Por favor, transcribe de forma literal la parte del fragmento sobre el juicio a los rugbiers que empieza en las palabras "Durante más de" y termina después de "entre 18 y 20.".

§ **FRAGMENTO PARA LEER**
══════

Durante más de 20 días de audiencia en el juicio contra ocho rugbiers desfilarán un entero abanico de elementos que no son penales sino sustancialmente humanos: la perversidad, la impunidad, la crueldad, la impiedad, el pacto de clase, la arrogancia, el desprecio por la vida, el sentimiento de superioridad de clase, la masculinidad como cofradía. Ninguno de los protagonistas de esta historia supera en la actualidad los 23 años. Fernando tenía apenas 18 cuando fue masacrado a golpes. Sus victimarios, entre 18 y 20.

══════

§ **INFORMACIÓN PROPORCIONADA**
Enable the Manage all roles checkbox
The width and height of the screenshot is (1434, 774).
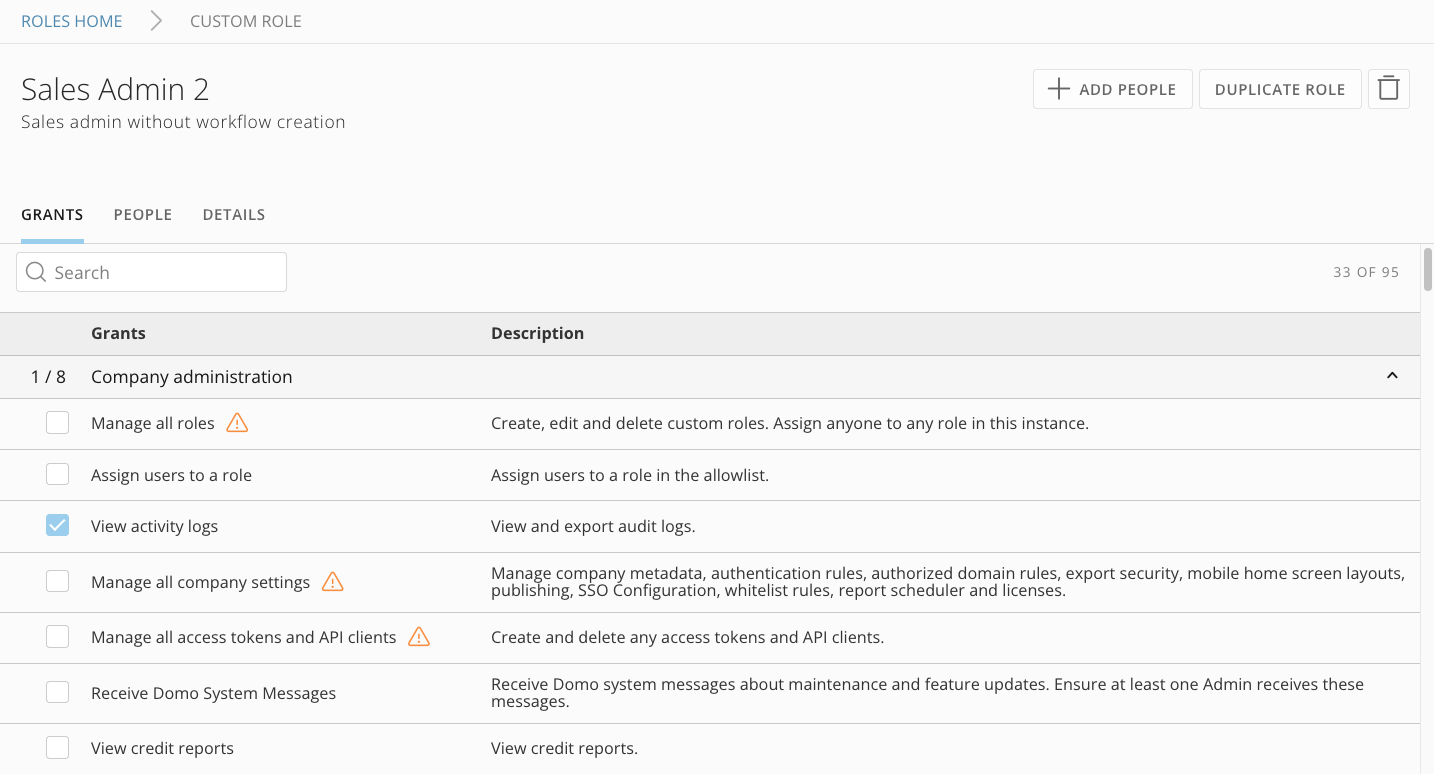click(58, 423)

══════

§ **SOLUCIÓN DEL PROBLEMA**
Durante más de 20 días de audiencia en el juicio contra ocho rugbiers desfilarán un entero abanico de elementos que no son penales sino sustancialmente humanos: la perversidad, la impunidad, la crueldad, la impiedad, el pacto de clase, la arrogancia, el desprecio por la vida, el sentimiento de superioridad de clase, la masculinidad como cofradía. Ninguno de los protagonistas de esta historia supera en la actualidad los 23 años. Fernando tenía apenas 18 cuando fue masacrado a golpes. Sus victimarios, entre 18 y 20.